Computed tomography can also be used but it is not as sensitive as ultrasonography and it is more expensive. It is useful if there is any extraocular extension, but it is unable to distinguish between choroidal or retinal detachment and a solid tumor. When preforming CT with contrast however choroidal melanoma shows enhancement. Also CT is sensitive in detecting calcium which is more commonly found in choroidal osteoma rather than choroidal melanoma. Although MRI is more expensive than CT scans and with contrast it provides a better resolution, it still is less sensitive than ultrasonography. MRI is useful in cases where there is suspicion of extrascleral extension of the tumor or to differentiate the fluid around the melanoma.

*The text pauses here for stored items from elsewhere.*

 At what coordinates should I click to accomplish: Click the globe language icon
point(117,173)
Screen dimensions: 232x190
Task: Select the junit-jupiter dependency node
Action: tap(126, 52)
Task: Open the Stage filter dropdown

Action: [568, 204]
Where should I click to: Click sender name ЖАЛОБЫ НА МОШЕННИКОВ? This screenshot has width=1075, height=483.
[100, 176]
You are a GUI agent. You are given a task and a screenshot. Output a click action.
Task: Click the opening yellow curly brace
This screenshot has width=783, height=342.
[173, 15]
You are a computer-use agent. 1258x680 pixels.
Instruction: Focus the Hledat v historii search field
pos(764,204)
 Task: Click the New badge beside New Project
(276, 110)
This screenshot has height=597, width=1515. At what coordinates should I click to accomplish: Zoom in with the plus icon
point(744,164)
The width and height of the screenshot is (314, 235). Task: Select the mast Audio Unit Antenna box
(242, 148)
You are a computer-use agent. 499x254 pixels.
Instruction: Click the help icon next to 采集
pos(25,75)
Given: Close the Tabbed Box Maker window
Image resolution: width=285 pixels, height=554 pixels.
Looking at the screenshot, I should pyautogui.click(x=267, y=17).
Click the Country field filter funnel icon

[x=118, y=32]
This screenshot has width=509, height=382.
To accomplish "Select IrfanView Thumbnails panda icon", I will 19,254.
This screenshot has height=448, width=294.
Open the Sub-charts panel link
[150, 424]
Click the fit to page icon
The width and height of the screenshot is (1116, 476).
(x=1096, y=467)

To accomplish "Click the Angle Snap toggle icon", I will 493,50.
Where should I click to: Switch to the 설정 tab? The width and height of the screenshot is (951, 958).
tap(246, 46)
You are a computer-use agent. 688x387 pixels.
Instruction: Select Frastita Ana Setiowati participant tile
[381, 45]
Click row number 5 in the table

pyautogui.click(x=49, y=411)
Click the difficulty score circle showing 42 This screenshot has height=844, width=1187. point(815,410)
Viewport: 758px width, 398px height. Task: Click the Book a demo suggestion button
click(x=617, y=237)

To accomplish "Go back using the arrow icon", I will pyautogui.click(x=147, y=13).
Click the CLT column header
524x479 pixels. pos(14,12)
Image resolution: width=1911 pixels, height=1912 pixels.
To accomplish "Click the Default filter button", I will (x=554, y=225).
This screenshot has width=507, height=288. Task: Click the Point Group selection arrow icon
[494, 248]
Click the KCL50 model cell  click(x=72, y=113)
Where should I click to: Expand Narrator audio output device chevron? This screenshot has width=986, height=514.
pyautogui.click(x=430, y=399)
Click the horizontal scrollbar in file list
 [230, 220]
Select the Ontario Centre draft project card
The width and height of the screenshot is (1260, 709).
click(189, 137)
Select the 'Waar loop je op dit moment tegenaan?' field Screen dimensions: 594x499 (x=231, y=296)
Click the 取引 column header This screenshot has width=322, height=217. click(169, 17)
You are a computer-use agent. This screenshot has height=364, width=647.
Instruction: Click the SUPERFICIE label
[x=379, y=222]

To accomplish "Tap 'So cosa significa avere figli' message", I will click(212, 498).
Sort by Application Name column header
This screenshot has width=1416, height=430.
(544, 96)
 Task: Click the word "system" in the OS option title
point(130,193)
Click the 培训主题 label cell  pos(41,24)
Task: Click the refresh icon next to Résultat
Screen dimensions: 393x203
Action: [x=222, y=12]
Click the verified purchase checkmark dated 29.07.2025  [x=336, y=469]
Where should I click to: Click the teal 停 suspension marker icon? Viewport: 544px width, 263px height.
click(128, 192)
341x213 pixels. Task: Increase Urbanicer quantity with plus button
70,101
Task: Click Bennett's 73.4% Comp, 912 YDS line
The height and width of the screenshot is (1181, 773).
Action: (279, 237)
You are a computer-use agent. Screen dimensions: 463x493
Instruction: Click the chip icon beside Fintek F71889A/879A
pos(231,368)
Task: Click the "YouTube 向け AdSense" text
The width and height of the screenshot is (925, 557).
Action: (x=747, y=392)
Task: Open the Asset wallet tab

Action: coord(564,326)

Biopsy is usually not required, but it can help in differentiating between an amelanotic melanomas from metastatic tumors. When ancillary test are unclear and in difficult diagnostic cases a biopsy is required. With tumor size greater than 3mm there is 95% accuracy. Although incisional biopsy is more invasive and can lead to more complications it has less of a false-negative and false-positive results. Histological evaluation can confirm the diagnosis and can determine the prognosis.

When deciding how to treat the melanoma factors such as visual acuity, size of the tumor, age and general health, ocular structures involved and if there is presence of metastases. Smaller tumor 2-2.5 mm in elevation and less than 10mm in diameter can be treated with observation. This is controversial because the idea of not treating a melanoma is unacceptable in the past. But according to the COMS, observations as a treatment is acceptable for small choroidal melanoma due to no significant survival rate with enucleation and observations can preserve the patient's sight. With medium size melanoma studies shows that there are no significant differences between radiation therapy and enucleation. For a large melanoma there is no difference between enucleation after radiation therapy and enucleation without radiation therapy. Even though there is micrometastasis at the time of diagnosis, if no systemic involvement is found then there is no indication for systemic chemotherapy. 

Enucleation is the preferred treatment for a large melanoma or when other treatment has failed. Enucleation is also recommended when it caused complications to the visual functions.